AU’s annual residence hall energy competition, now in its third year, was expanded for the first time to include office, classroom, and laboratory buildings as well. These dual competitions, Do It in the Dark (residence halls) and the Kill A Watt Challenge (academic and administrative buildings), challenged the AU community from November 12th to 30th to reduce their electricity consumption to see who would be crowned champion and earn the ultimate green campus bragging rights -- and reduce they did! Each building sought to reduce its consumption against a comparable period from last year, resulting in:
138,509 kilowatt hours of electricity saved campus-wide
464,435 tons of carbon dioxide kept out of the atmosphere – that’s like taking 44 cars off the road, planting 5,400 young trees, or taking 31 houses off the grid*
$15,421 dollars saved
Participants in the competitions were encouraged to take the Pledge to Conserve Energy, which provided five helpful energy-saving tips to propel them to victory, and entered them into a raffle to win a solar messenger bag that uses a solar panel to charge small electronics.
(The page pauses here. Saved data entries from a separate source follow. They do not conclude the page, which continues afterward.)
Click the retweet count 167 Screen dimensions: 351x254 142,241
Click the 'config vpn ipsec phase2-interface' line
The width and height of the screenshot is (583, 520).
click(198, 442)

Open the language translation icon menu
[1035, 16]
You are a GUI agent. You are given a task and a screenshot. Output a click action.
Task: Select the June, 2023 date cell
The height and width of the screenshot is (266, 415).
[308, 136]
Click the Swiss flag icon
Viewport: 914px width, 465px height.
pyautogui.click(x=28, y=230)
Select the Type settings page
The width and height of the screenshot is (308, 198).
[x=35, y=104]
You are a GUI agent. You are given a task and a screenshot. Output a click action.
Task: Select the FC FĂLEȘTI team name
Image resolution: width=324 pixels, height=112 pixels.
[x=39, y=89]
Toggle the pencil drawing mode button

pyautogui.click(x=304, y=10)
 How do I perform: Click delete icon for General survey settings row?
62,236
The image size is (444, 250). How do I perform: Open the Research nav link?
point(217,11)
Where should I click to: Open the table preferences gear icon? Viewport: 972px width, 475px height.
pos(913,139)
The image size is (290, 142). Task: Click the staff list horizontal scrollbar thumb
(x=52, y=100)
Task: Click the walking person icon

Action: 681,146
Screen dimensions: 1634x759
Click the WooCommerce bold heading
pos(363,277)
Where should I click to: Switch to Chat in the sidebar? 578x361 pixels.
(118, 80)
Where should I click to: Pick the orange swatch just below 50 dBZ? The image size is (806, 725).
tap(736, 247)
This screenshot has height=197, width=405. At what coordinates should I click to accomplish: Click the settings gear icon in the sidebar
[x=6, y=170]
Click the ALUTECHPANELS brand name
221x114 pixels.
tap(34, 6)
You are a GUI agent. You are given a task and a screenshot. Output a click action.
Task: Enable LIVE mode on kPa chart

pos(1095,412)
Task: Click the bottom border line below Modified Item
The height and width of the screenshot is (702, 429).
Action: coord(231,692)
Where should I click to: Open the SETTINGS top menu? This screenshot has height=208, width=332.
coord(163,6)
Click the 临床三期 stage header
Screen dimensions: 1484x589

Faculty and Staff can still take the pledge online, and enter the raffle, until Friday, December 21st at this link. The competition also brought exciting visitors to campus, with the DC Sustainable Energy Utility (pictured at the top of this newsletter) sharing information about District-wide energy efficiency programs, and Intel Corporation’s Global Director of Energy and Environmental Policy Stephen Harper giving a keynote lecture on energy efficiency in global computing systems. Congratulations to winning Capital Hall (13.6% reduction), and co-champions President's Office Building (35.2% reduction) and Ward Circle Building (34% reduction), for winning their respective competitions. The residents of Capital Hall enjoyed an ice cream party hosted by that hall’s Green Eagle ecoreps on Wednesday, December 5th before taking their final exams. The competitions and many of the events were co-sponsored and received support from the Residence Hall Association, Housing and Dining Programs, SPA’s Center for Environmental Policy, the Green Eagles, and the faculty and staff participating in the Green Office (GO!) program. Click here to see the full competition results on AU’s online energy dashboard.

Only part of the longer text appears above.